Larry Holmes vs. Mike Weaver
- Date: June 22, 1979
- Venue: Madison Square Garden, New York City, New York, U.S.
- Title(s) on the line: WBC heavyweight title

Tale of the tape
- Boxer: Larry Holmes / Mike Weaver
- Nickname: The Easton Assassin / Hercules
- Hometown: Easton, Pennsylvania, U.S. / Diamond Bar, California, U.S.
- Purse: $400,000 / $50,000
- Pre-fight record: 30–0 (21 KO) / 19–8 (13 KO)
- Age: 29 years, 7 months / 28 years
- Height: 6 ft 3 in (191 cm) / 6 ft 1 in (185 cm)
- Weight: 215 lb (98 kg) / 202 lb (92 kg)
- Style: Orthodox / Orthodox
- Recognition: WBC Heavyweight Champion / WBC No. 8 Ranked Heavyweight USBA Heavyweight Champion

Result
- Holmes wins via 12th-round technical knockout

= Larry Holmes vs.
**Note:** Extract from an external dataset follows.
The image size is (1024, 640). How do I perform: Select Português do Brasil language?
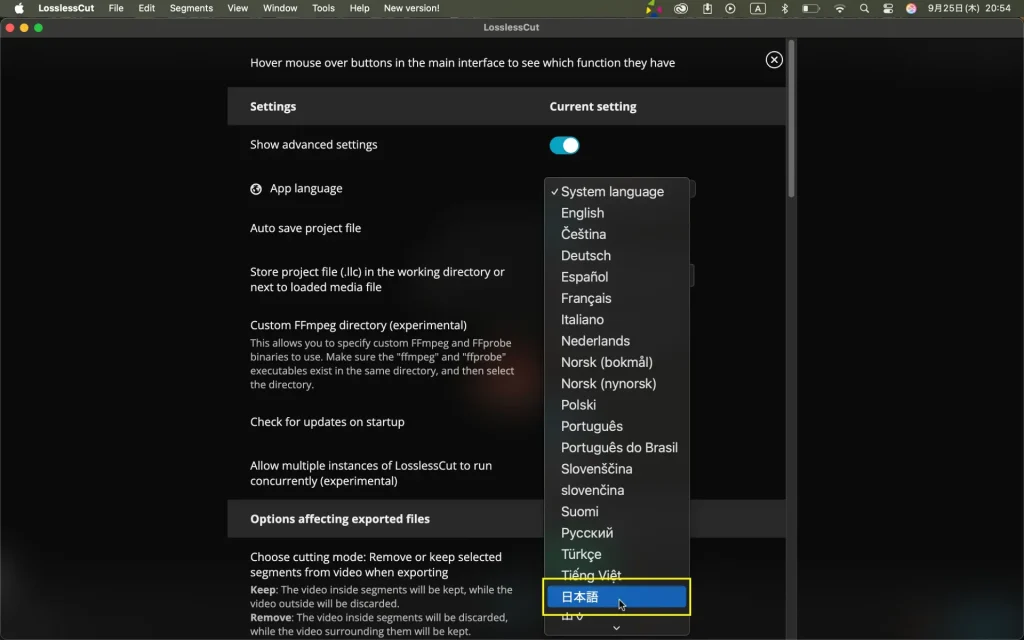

Mike Weaver =

Larry Holmes vs. Mike Weaver was a professional match contested on June 22, 1979, for the WBC heavyweight title.

==Background==
In late March 1979, promoter Don King announced that Larry Holmes would make the third defense of his WBC heavyweight title against little-known Mike Weaver, who had become the WBC's number-eight ranked heavyweight contender in March after a five-fight winning streak, during which he had captured the USBA heavyweight title. King announced that Madison Square Garden would host the fight, but did not have a set date until nearly two months later when June 22 was officially announced as the date. Weaver, who sported an unimpressive 19–8 record, was viewed as little more than a tune-up for Holmes, who had already signed to meet the WBC's top-ranked heavyweight Earnie Shavers that September. Holmes, however, denied that he was looking past Weaver in favor of Shavers, stating "If I thought he was just a tune-up (for Shavers), I wouldn't be training for six weeks."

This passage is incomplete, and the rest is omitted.